Die genaue Anspruchsdauer die Sie dann in der Zeit der Berentung neu erwerben bzw. erworben haben, kann ihnen aber nur die Agentuir für Arbeit dann später genau mitteilen. Die neue Anspruchsdauer entspricht aber NICHT der die man für ein " richtiges " versicherungspflichtiges Beschäftigungsverhältnis erhält ( 12 Monate und länger ), sondern ist - erheblich - kürzer !

Und ihren Arbeitgeber MÜSSEN Sie nicht zwangsläufig von der EM-Rente informieren. Warum sollten Sie dies tun ? Um womöglich schlafende Hunde zu wecken ?

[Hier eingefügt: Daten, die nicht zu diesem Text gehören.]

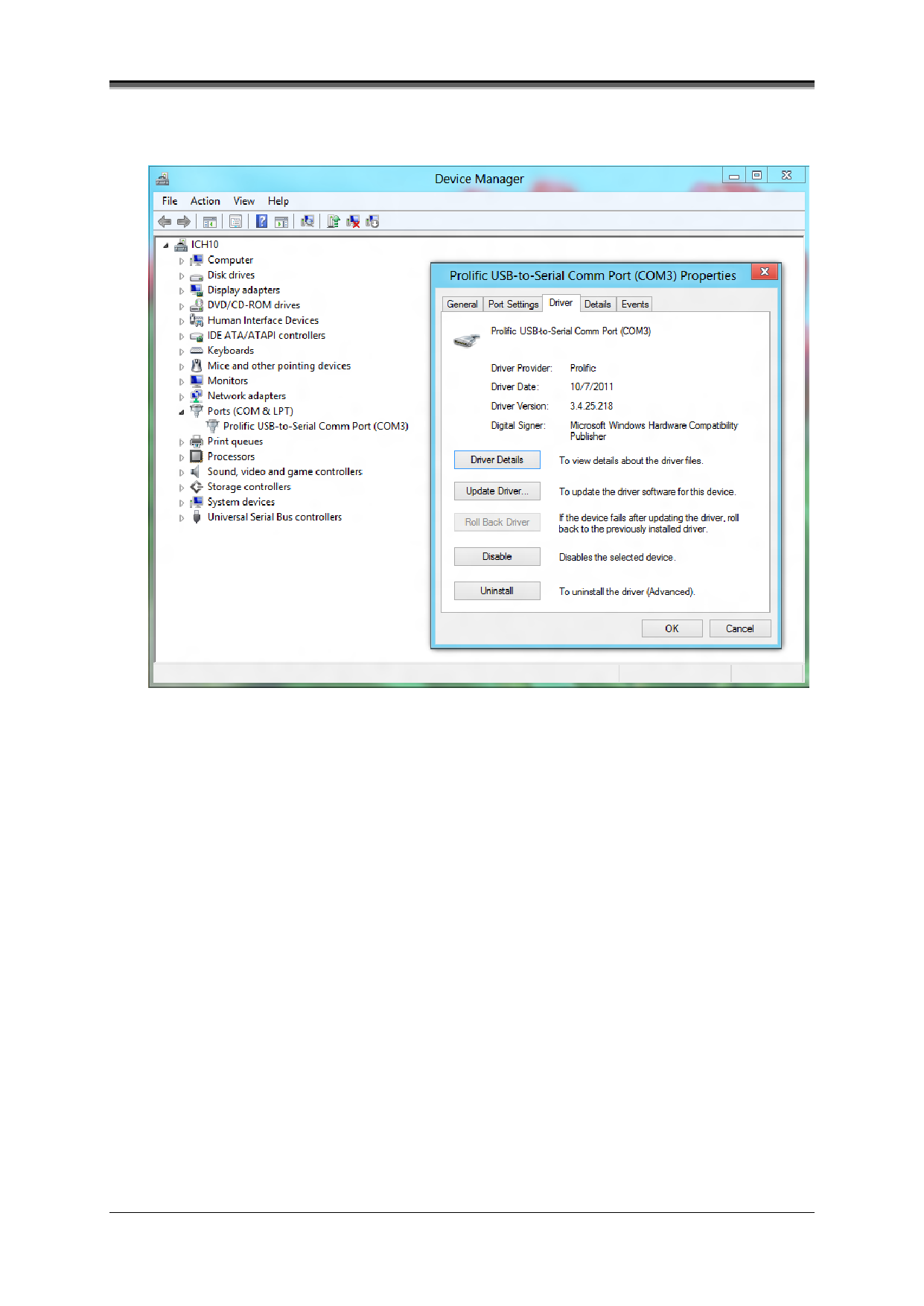Open the Action menu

Allenfalls gebietet dies vielleicht die Moral und der Anstand .Aber sonst rein gar nichts !

Falls der AG aber bei ihnen mal konkret dazu nachfragt, müssen Sie ihm natürlich korrekt antworten und die Konsequenzen dann daraus ( wie z.b. einer Kündigung ) auch tragen.

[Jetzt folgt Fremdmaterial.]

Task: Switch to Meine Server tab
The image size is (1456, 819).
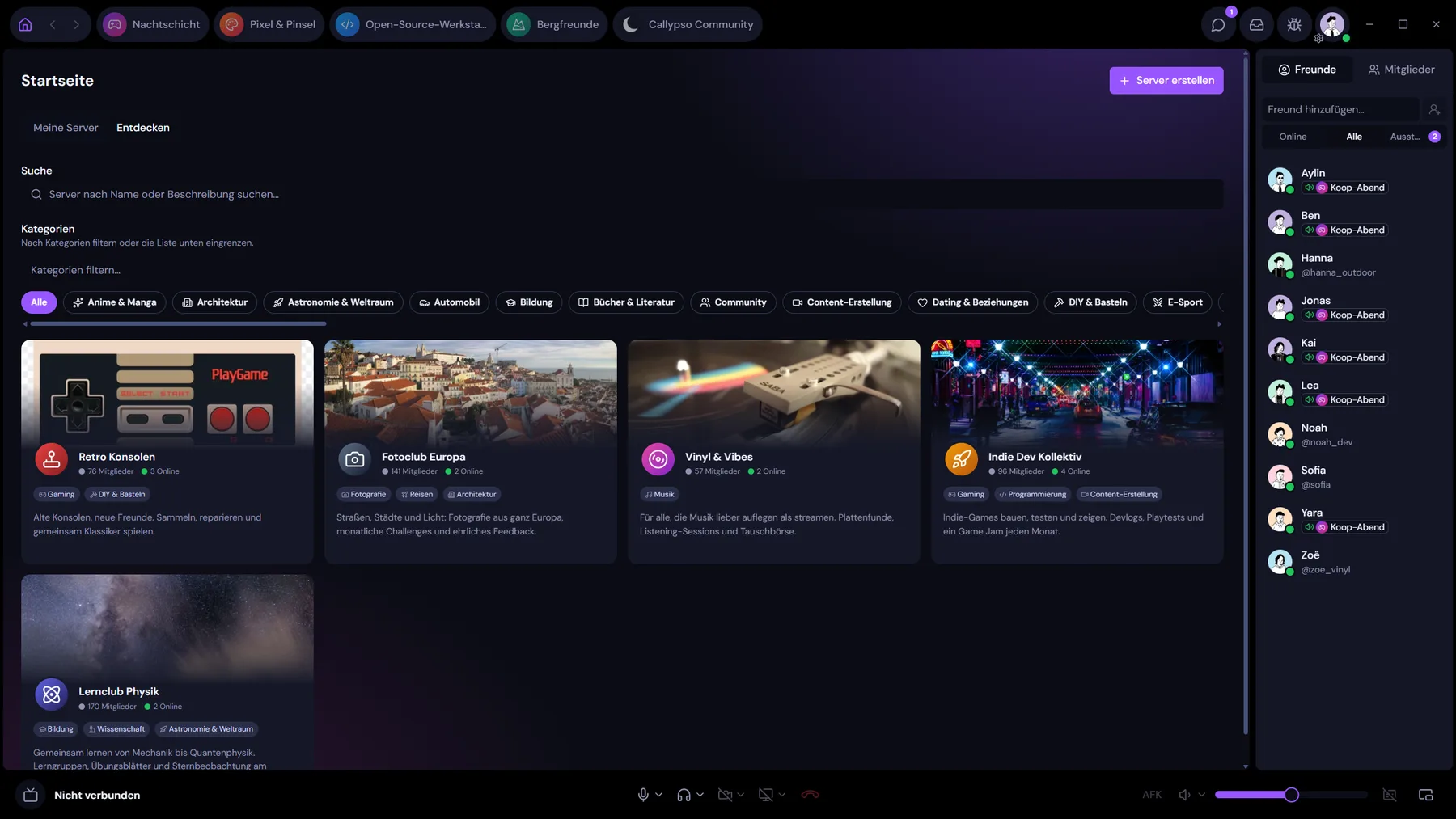Action: coord(66,128)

Da bei ihnen ja keine automatische vertragliche oder tarifliche Regelung besteht, kann der AG Sie dann nur fristgerecht kündigen ( aus persönlichen Gründen wegen langer Erkrankung und schlechter Zukunftsprognose ) - wenn er Sie denn überhaupt " los werden " will.

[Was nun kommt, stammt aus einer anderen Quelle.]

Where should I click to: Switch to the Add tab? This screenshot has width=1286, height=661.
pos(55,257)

Sonst ruht das Arbeitsverhältnis eben bis zum St. Nimmerleisntag bzw. solange , bis Sie es nach der Berentung ( falls EM-Rente nicht verlängert wird oder Sie keine Verlänergung begehren ) wieder aufnehmen können. Dann gehen Sie wieder zur Arbeit und nehmen diese bei ihrem AG wieder normal auf.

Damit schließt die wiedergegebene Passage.